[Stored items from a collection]
#####

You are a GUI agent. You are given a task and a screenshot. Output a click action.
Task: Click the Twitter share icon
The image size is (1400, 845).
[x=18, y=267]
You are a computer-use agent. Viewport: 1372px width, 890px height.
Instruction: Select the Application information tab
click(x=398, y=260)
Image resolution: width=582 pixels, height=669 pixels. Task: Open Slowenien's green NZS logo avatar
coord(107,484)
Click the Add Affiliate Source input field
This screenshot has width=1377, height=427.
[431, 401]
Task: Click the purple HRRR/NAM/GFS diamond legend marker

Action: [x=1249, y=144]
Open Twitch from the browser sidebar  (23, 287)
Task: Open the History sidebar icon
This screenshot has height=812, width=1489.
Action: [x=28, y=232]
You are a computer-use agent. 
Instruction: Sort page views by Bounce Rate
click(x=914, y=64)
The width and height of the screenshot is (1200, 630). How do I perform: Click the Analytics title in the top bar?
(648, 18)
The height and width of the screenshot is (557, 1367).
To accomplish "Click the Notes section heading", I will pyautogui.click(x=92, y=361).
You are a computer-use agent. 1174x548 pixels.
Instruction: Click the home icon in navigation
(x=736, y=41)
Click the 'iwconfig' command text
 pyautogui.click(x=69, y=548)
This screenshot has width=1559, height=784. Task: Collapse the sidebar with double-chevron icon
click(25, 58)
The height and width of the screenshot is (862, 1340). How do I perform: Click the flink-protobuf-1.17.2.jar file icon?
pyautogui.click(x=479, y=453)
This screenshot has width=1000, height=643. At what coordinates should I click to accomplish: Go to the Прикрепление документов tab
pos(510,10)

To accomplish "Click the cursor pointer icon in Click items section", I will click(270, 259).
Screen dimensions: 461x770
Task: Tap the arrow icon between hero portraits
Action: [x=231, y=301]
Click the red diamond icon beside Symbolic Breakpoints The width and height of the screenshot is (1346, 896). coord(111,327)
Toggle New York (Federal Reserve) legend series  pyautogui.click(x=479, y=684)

#####

### [What is being asked]
The records above should be duplicated in full, exactly as given.

### [Result of this exercise]
You are a GUI agent. You are given a task and a screenshot. Output a click action.
Task: Click the Twitter share icon
The image size is (1400, 845).
[x=18, y=267]
You are a computer-use agent. Viewport: 1372px width, 890px height.
Instruction: Select the Application information tab
click(x=398, y=260)
Image resolution: width=582 pixels, height=669 pixels. Task: Open Slowenien's green NZS logo avatar
coord(107,484)
Click the Add Affiliate Source input field
This screenshot has width=1377, height=427.
[431, 401]
Task: Click the purple HRRR/NAM/GFS diamond legend marker

Action: [x=1249, y=144]
Open Twitch from the browser sidebar  (23, 287)
Task: Open the History sidebar icon
This screenshot has height=812, width=1489.
Action: [x=28, y=232]
You are a computer-use agent. 
Instruction: Sort page views by Bounce Rate
click(x=914, y=64)
The width and height of the screenshot is (1200, 630). How do I perform: Click the Analytics title in the top bar?
(648, 18)
The height and width of the screenshot is (557, 1367).
To accomplish "Click the Notes section heading", I will pyautogui.click(x=92, y=361).
You are a computer-use agent. 1174x548 pixels.
Instruction: Click the home icon in navigation
(x=736, y=41)
Click the 'iwconfig' command text
 pyautogui.click(x=69, y=548)
This screenshot has width=1559, height=784. Task: Collapse the sidebar with double-chevron icon
click(25, 58)
The height and width of the screenshot is (862, 1340). How do I perform: Click the flink-protobuf-1.17.2.jar file icon?
pyautogui.click(x=479, y=453)
This screenshot has width=1000, height=643. At what coordinates should I click to accomplish: Go to the Прикрепление документов tab
pos(510,10)

To accomplish "Click the cursor pointer icon in Click items section", I will click(270, 259).
Screen dimensions: 461x770
Task: Tap the arrow icon between hero portraits
Action: [x=231, y=301]
Click the red diamond icon beside Symbolic Breakpoints The width and height of the screenshot is (1346, 896). coord(111,327)
Toggle New York (Federal Reserve) legend series  pyautogui.click(x=479, y=684)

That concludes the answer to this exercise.